Bug #89247 | Deadlock with MTS when slave_preserve_commit_order = ON. | ||
---|---|---|---|
Submitted: | 15 Jan 2018 14:39 | Modified: | 1 Sep 2021 13:10 |
Reporter: | Jean-François Gagné | Email Updates: | |
Status: | Duplicate | Impact on me: | |
Category: | MySQL Server: Replication | Severity: | S2 (Serious) |
Version: | 8.0.3, 5.7.20 | OS: | Any |
Assigned to: | CPU Architecture: | Any |
[15 Jan 2018 14:39]
Jean-François Gagné
[15 Jan 2018 14:39]
Jean-François Gagné
SHOW SLAVE STATUS
Attachment: sss.txt (text/plain), 2.80 KiB.
[15 Jan 2018 14:39]
Jean-François Gagné
SHOW FULL PROCESSLIST
Attachment: sfp.txt (text/plain), 7.19 KiB.
[15 Jan 2018 17:23]
Jean-François Gagné
I reproduced the problem on 5.7.20 (replicating from 8.0.3).
[16 Jan 2018 9:13]
Jean-François Gagné
The error message is saying: "Consider raising the value of the slave_transaction_retries variable", so I tried. With 32 workers and slave_transaction_retries = 50, there is no deadlock. However, the fact that there is a deadlock (no possibility to stop/start the slave) with 10 retries should still be addressed.

__RAW DATA__:
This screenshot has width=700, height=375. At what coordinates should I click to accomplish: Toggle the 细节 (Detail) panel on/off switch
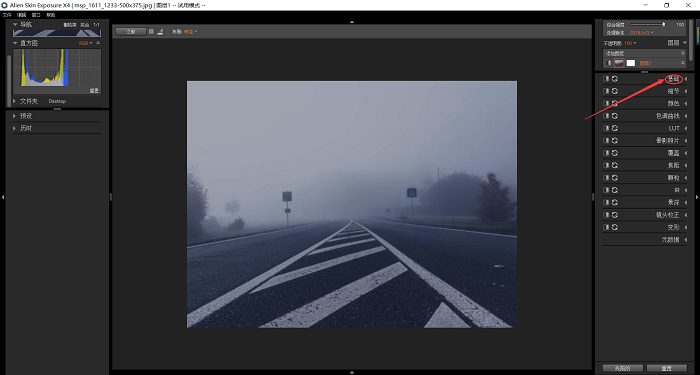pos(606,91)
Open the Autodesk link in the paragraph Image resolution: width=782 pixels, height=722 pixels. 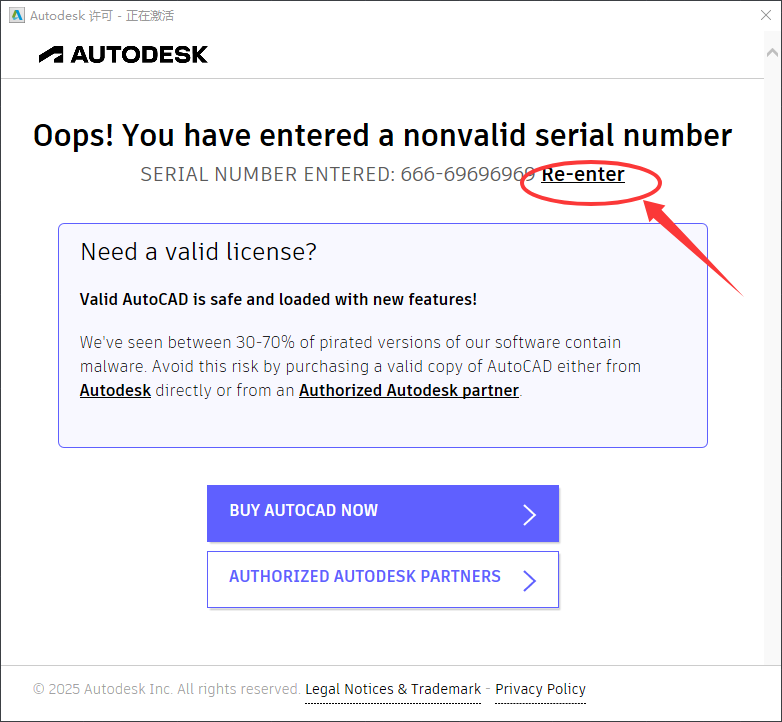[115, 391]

__AIM__:
From the MySQL bug report, return the passage that begins at the words "[16 Jan 2018" and ends after "still be addressed.", copied word for word.

__SOLUTION TO THIS EXERCISE__:
[16 Jan 2018 9:13]
Jean-François Gagné
The error message is saying: "Consider raising the value of the slave_transaction_retries variable", so I tried. With 32 workers and slave_transaction_retries = 50, there is no deadlock. However, the fact that there is a deadlock (no possibility to stop/start the slave) with 10 retries should still be addressed.